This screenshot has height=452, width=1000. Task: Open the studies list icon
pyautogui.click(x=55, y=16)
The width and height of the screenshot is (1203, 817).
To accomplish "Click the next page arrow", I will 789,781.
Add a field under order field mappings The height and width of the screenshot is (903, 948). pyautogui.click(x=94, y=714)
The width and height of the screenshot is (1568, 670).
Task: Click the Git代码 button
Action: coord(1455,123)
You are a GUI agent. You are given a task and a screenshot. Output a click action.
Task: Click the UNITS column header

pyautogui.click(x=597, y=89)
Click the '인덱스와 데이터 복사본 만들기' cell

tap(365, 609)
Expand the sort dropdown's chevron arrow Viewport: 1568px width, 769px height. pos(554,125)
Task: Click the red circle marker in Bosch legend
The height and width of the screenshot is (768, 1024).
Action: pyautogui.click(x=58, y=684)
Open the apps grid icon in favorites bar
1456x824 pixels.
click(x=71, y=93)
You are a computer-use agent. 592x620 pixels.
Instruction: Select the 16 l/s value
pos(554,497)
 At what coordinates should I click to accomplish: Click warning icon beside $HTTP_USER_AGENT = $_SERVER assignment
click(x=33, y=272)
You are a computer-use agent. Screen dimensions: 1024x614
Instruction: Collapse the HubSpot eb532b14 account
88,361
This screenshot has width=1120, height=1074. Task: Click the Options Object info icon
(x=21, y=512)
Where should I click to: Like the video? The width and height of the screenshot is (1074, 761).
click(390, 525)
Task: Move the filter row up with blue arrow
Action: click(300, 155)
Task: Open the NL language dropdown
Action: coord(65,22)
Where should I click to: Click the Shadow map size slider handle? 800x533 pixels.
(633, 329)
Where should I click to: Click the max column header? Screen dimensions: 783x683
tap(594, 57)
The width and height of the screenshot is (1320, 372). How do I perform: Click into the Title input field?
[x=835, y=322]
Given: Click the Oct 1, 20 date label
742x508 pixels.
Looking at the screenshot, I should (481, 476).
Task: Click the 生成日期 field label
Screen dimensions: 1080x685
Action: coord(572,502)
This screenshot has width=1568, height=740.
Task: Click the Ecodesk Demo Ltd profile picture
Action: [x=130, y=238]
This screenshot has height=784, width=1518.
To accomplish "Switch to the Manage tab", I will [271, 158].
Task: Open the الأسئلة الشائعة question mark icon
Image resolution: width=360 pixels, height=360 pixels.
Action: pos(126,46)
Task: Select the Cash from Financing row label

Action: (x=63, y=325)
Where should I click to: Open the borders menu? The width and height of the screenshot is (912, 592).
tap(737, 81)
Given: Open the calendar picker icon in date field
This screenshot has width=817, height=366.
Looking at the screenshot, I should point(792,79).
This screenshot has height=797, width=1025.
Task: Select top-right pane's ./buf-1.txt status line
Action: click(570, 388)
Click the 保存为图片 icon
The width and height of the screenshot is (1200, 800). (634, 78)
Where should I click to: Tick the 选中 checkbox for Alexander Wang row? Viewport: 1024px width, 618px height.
○ ○ ○
* _What is required_
Rewrite the records from the line containing "Task: Open the الأسئلة" through the end of the records, replacing "Image resolution" with "Display size" and leaving everything else unchanged.

* _The output_
Task: Open the الأسئلة الشائعة question mark icon
Display size: width=360 pixels, height=360 pixels.
Action: pos(126,46)
Task: Select the Cash from Financing row label

Action: (x=63, y=325)
Where should I click to: Open the borders menu? The width and height of the screenshot is (912, 592).
tap(737, 81)
Given: Open the calendar picker icon in date field
This screenshot has width=817, height=366.
Looking at the screenshot, I should point(792,79).
This screenshot has height=797, width=1025.
Task: Select top-right pane's ./buf-1.txt status line
Action: click(570, 388)
Click the 保存为图片 icon
The width and height of the screenshot is (1200, 800). (634, 78)
Where should I click to: Tick the 选中 checkbox for Alexander Wang row? Viewport: 1024px width, 618px height.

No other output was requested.